Pour le patient, il s'agit, comme nous le dit Stéphane
Jacquemet, d'apprendre «à vivre au quotidien avec une
maladie chronique». Il s'agit aussi de «se reconstruire
une intégrité physique, psychologique et sociale dans
laquelle la maladie a sa place, de relever le défi de la vie
malgré la maladie».
Trouver un sens à sa maladie, comprendre ce qui lui arrive
et l'intérêt qu'il a à suivre le traitement,
être capable de résoudre les problèmes quotidiens,
avoir la possibilité d'adapter le traitement en fonction des
symptômes, se sentir soutenu par son entourage, devenir acteur
de ses apprentissages, ... autant d'aspects concourant à une
qualité de vie optimale pour le patient.
En corollaire, le soignant doit apprendre «à renoncer
à la guérison face à sa mission de soins».
Mais, par ailleurs, cette mission s'enrichit d'une dimension
éducative, c'est-à-dire d'aide de la personne dans son
processus d'apprentissage et de reconstruction de son intégrité.

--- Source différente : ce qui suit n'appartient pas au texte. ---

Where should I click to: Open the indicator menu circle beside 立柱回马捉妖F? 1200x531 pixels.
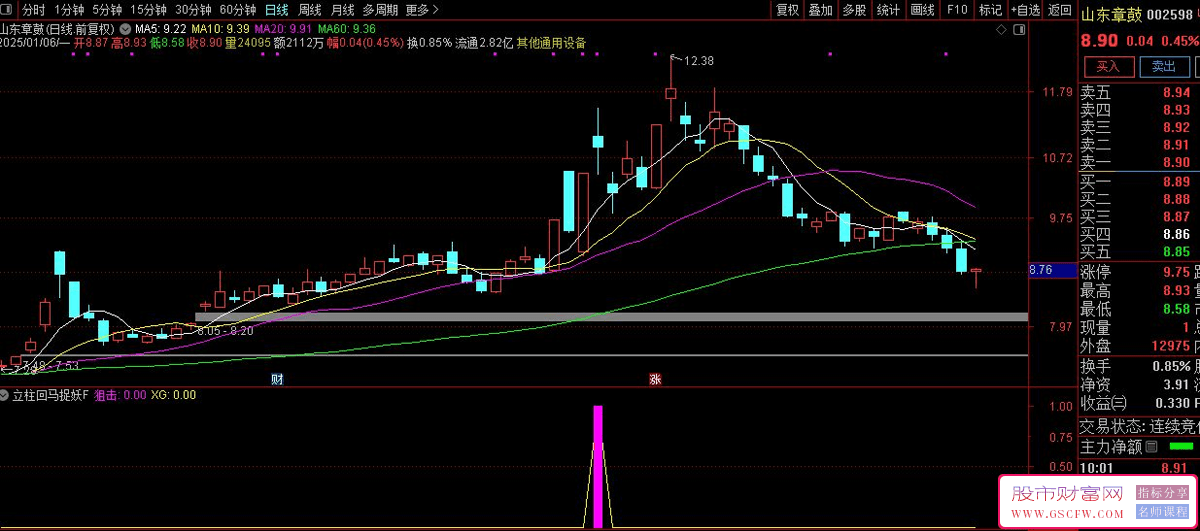[x=6, y=395]
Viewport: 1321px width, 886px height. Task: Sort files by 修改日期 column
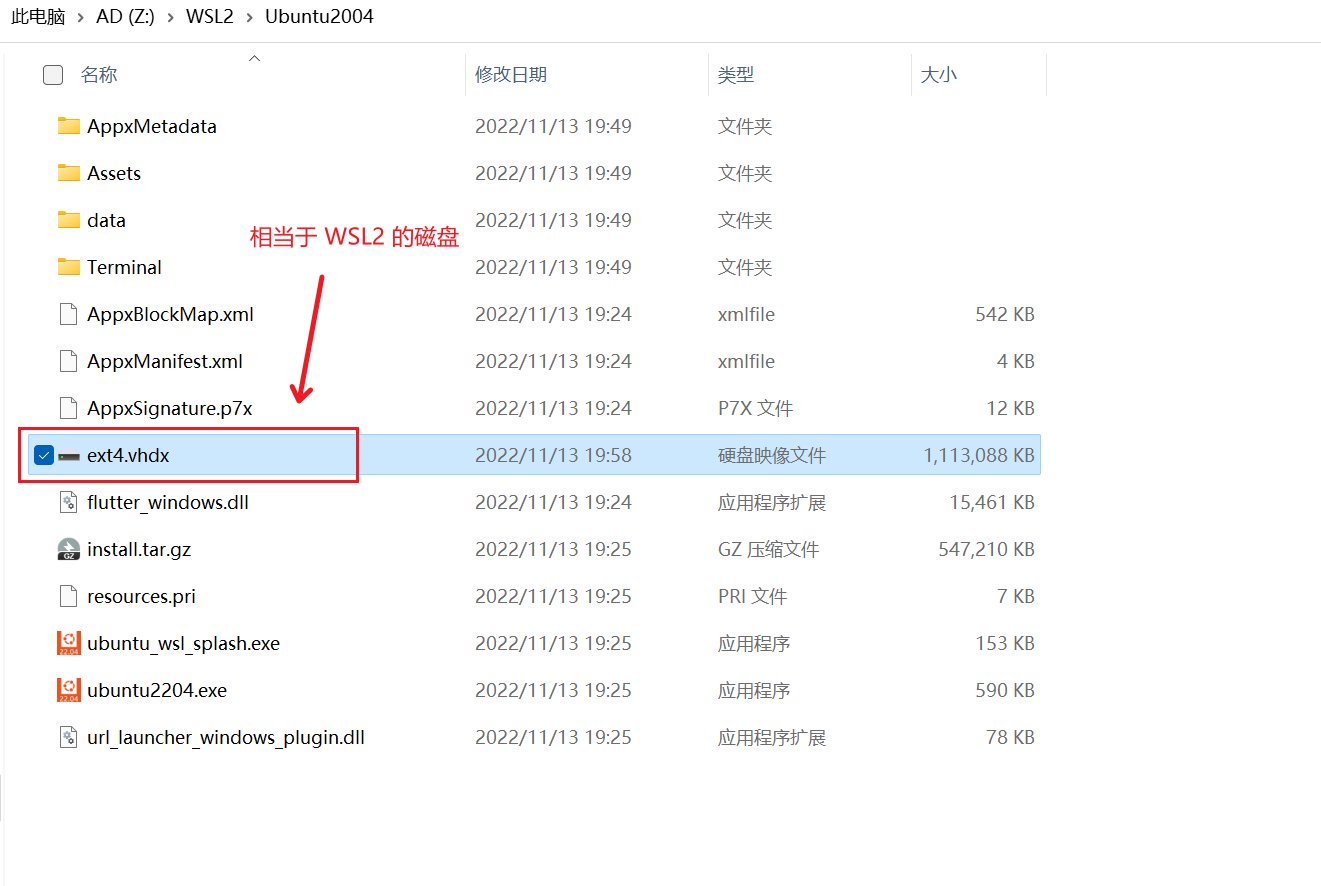pos(511,75)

Les auteurs de ce dossier sont unanimes : il ne s'agit pas
uniquement de transmettre des savoirs; il s'agit surtout d'utiliser
des stratégies pédagogiques qui vont permettre
à la personne de construire de nouveaux savoirs, à
partir de ses propres connaissances, de son expérience et
de celles des autres, patients et soignants.
Dans cette approche, les stratégies d'enseignement
actives et interactives sont privilégiées. Parmi
celles-ci, la démarche de résolution de
problèmes, c'est-à-dire l'apprentissage à
partir de mises en situation et d'études de cas, occupe une
place non négligeable. Elle rend l'éducation proche
des situations de la vie quotidienne. Christophe Uldry l'utilise
avec des patients asthmatiques, Sylvie Vandal et al. avec des
adolescentes présentant une scoliose idiopathique.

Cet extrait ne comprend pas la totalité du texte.